The SDC's history is closely intertwined with global events, and it is crucial that it remain adaptable. Swiss development cooperation – known as technical assistance at the time – got off the ground immediately after the end of the Second World War when much of Europe lay in ruins. Switzerland also played its part in the reconstruction, but it was not until the 1950s that it extended its activities beyond European borders.
Swiss development cooperation first took shape when the SDC's predecessor organisation, the Technical Cooperation Service, was incorporated into the Federal Political Department (now the FDFA) and the first Delegate for Technical Cooperation was appointed by the Federal Council on 17 March 1961. It has subsequently established itself under the motto 'helping others to help themselves' – a motto which continues to apply today.
Adaptation to trends
Just like in fashion, there are also trends in development cooperation. The SDC's activities have been shaped by a number of these over the decades, including the debt crisis in developing nations after the global depression and oil price shock in the 1970s, the environmental movement and emergence of the concept of sustainability in the 1980s, and the independence of former Soviet states after the fall of the Berlin Wall.
A much sought-after actor worldwide
International cooperation is part of Switzerland's humanitarian tradition. In the past, it has stood out by constantly adapting to historical, civil society and political conditions in various contexts. This explains why the knowledge and experience Switzerland has acquired in the field of international cooperation over the past 60 years remains in great demand today. It is also this expertise that makes Switzerland a credible actor to alleviate need and poverty worldwide, improve respect for human rights, promote democracy and protect the environment.
In order for the SDC to continue achieving its goals in future, Director General Patricia Danzi wants to ensure it continues adapting to international political realities, becomes even more interconnected, measures the impact of its work more effectively, and involves its partners in developing countries even more closely.
Swiss Development Cooperation in Southern Africa
Switzerland’s support to the region of Southern Africa covers the 16 member countries of the Southern African Development Community (SADC). It focuses on food security with climate change adaptation dimensions and HIV/AIDS in the whole region. For the implementation of its projects, Switzerland works with regional partners with capacities to implement at national and regional levels in order to foster regional dynamics and ownership and to promote the sustainable development of these countries.

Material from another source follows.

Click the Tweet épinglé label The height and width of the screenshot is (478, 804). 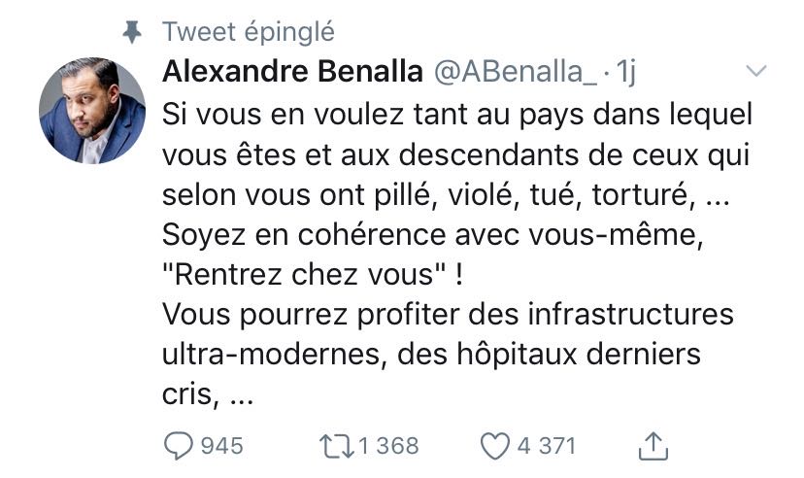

Swiss support to the region started in 1994 in South Africa and has since developed into a regional programme covering all 16 SADC Member States. Integrated in the Embassy in Harare, the Swiss Cooperation Office works closely with other embassies in the region i.e. Pretoria, Nairobi, Maputo and Dar es Salam. In line with SADC priorities, the areas of intervention of Switzerland’s 2018-2022 development strategy are food security and HIV/AIDS with a specific focus on youth employment. In Zimbabwe, special activities in the areas of water supplies and sanitation, as well as the protection of vulnerable groups have been developed in the wake of the humanitarian crisis that has been unfolding since 2008.